Data generation is growing in quantum leaps and bounds. Today, 463 exabytes of data are being generated and the global cloud will have capacity to host 200 zettabytes of data by 2025, creating the ultimate goldmine of business information that industries worldwide need, fashion being no exception. Seizing descriptive analytics to their full potential will encompass determining the best marketing strategies, making much more accurate product recommendations to customers, or making pre-market launch product tests easier, better manage inventory levels and ultimately driving sales and profits. As per Valeriia Povergo, Founder, Dream Dress, a fashion tech start-up that enables fashion consumers to define the right fit without over-ordering says, data is critical for retail decision-making, and every solution revolves around it.
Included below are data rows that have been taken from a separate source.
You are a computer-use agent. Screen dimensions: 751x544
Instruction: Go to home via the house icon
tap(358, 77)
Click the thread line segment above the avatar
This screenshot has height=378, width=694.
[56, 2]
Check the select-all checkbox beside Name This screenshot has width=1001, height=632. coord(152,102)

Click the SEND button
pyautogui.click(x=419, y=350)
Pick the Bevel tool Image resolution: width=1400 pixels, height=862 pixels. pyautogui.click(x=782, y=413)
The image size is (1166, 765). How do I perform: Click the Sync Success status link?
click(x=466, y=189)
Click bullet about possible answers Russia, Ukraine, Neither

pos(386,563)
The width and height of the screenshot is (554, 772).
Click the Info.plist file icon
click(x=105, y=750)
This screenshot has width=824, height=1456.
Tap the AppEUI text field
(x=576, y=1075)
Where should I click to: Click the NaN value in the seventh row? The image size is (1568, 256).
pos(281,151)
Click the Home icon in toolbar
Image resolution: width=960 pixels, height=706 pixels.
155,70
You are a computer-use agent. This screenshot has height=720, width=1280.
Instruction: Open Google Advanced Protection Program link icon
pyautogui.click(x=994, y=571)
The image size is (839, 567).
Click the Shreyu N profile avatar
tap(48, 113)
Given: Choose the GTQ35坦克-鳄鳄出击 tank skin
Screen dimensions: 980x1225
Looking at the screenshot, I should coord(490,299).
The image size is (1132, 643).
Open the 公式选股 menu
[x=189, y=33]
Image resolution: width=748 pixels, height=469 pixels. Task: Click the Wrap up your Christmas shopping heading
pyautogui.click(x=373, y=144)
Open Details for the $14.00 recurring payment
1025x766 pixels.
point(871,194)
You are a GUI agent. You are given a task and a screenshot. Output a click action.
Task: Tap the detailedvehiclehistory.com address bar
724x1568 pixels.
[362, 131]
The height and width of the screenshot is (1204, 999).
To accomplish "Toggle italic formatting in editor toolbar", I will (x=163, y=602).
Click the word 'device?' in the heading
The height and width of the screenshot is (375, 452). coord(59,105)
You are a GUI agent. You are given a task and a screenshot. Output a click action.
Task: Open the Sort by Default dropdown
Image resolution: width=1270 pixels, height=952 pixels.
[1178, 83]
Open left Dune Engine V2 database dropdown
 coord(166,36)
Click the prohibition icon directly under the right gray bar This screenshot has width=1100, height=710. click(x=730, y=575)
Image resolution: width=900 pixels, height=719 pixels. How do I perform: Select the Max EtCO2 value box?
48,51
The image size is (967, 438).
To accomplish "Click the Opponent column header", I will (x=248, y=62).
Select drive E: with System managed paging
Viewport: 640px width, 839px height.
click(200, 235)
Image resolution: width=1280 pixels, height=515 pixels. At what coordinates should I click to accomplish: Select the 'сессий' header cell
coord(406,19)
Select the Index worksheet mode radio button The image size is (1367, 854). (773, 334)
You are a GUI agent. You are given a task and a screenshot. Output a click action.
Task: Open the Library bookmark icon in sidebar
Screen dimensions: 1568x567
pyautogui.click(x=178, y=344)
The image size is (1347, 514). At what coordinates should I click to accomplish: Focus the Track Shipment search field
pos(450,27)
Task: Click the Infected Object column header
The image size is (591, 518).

Dream Dress integrates via API, and the data it generates will assist customers in matching the product search and directing them toward models that suit them. For retailers, it will be extremely beneficial because it will result in receiving the correct order and reducing the number of returns.

Accessible data benefits all

Acquired data helps brands and retailers understand what the customer wants, where and when and how customers undertake buying journeys which can be different across geographic markets, cultural sensitivities and sub-segments within a segment. The analysis will help design a more comprehensive customer experience that leads to engagement, loyalty and better sales. To speed up decision making, AI product discovery platforms provide analysed data upon which decisions can be made immediately. Amazon and Zolando provide personalized search options to customize offerings for individual customers. Leveraging big data is not a passing fad to dabble in but a robust business tool that will make all the difference for a brand’s or a retailer’s success from here on.